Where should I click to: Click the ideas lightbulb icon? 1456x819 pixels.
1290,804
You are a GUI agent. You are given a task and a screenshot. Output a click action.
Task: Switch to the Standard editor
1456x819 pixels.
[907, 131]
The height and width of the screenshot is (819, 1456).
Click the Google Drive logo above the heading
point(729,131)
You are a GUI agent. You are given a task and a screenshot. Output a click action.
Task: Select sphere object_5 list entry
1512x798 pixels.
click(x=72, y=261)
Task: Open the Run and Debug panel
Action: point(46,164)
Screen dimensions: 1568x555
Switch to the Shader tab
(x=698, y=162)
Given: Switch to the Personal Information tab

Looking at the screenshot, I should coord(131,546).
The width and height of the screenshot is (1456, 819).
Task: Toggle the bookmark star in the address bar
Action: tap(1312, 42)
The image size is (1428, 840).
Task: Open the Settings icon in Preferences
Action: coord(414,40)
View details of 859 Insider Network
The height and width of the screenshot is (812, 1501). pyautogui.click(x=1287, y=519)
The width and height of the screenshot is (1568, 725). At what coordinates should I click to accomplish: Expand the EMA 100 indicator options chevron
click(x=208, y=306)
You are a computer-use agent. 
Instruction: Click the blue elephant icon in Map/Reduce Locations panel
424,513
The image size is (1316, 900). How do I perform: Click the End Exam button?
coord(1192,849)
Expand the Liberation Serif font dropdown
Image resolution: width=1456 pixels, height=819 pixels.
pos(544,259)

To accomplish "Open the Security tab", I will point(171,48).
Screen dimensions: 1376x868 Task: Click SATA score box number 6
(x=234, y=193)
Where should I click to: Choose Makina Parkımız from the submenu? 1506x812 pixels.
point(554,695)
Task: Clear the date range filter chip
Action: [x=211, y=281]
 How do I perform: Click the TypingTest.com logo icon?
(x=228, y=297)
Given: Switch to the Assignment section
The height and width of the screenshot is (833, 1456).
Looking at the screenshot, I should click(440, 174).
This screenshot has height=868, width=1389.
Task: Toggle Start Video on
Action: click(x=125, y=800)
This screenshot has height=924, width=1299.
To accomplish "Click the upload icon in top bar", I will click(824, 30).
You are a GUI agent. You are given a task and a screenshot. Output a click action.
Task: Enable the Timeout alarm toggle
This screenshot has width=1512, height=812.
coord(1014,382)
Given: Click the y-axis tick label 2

:::::

» Work request: Please output all the lines above exactly as given.

» Exercise answer:
Where should I click to: Click the ideas lightbulb icon? 1456x819 pixels.
1290,804
You are a GUI agent. You are given a task and a screenshot. Output a click action.
Task: Switch to the Standard editor
1456x819 pixels.
[907, 131]
The height and width of the screenshot is (819, 1456).
Click the Google Drive logo above the heading
point(729,131)
You are a GUI agent. You are given a task and a screenshot. Output a click action.
Task: Select sphere object_5 list entry
1512x798 pixels.
click(x=72, y=261)
Task: Open the Run and Debug panel
Action: point(46,164)
Screen dimensions: 1568x555
Switch to the Shader tab
(x=698, y=162)
Given: Switch to the Personal Information tab

Looking at the screenshot, I should coord(131,546).
The width and height of the screenshot is (1456, 819).
Task: Toggle the bookmark star in the address bar
Action: tap(1312, 42)
The image size is (1428, 840).
Task: Open the Settings icon in Preferences
Action: coord(414,40)
View details of 859 Insider Network
The height and width of the screenshot is (812, 1501). pyautogui.click(x=1287, y=519)
The width and height of the screenshot is (1568, 725). At what coordinates should I click to accomplish: Expand the EMA 100 indicator options chevron
click(x=208, y=306)
You are a computer-use agent. 
Instruction: Click the blue elephant icon in Map/Reduce Locations panel
424,513
The image size is (1316, 900). How do I perform: Click the End Exam button?
coord(1192,849)
Expand the Liberation Serif font dropdown
Image resolution: width=1456 pixels, height=819 pixels.
pos(544,259)

To accomplish "Open the Security tab", I will point(171,48).
Screen dimensions: 1376x868 Task: Click SATA score box number 6
(x=234, y=193)
Where should I click to: Choose Makina Parkımız from the submenu? 1506x812 pixels.
point(554,695)
Task: Clear the date range filter chip
Action: [x=211, y=281]
 How do I perform: Click the TypingTest.com logo icon?
(x=228, y=297)
Given: Switch to the Assignment section
The height and width of the screenshot is (833, 1456).
Looking at the screenshot, I should click(440, 174).
This screenshot has height=868, width=1389.
Task: Toggle Start Video on
Action: click(x=125, y=800)
This screenshot has height=924, width=1299.
To accomplish "Click the upload icon in top bar", I will click(824, 30).
You are a GUI agent. You are given a task and a screenshot. Output a click action.
Task: Enable the Timeout alarm toggle
This screenshot has width=1512, height=812.
coord(1014,382)
Given: Click the y-axis tick label 2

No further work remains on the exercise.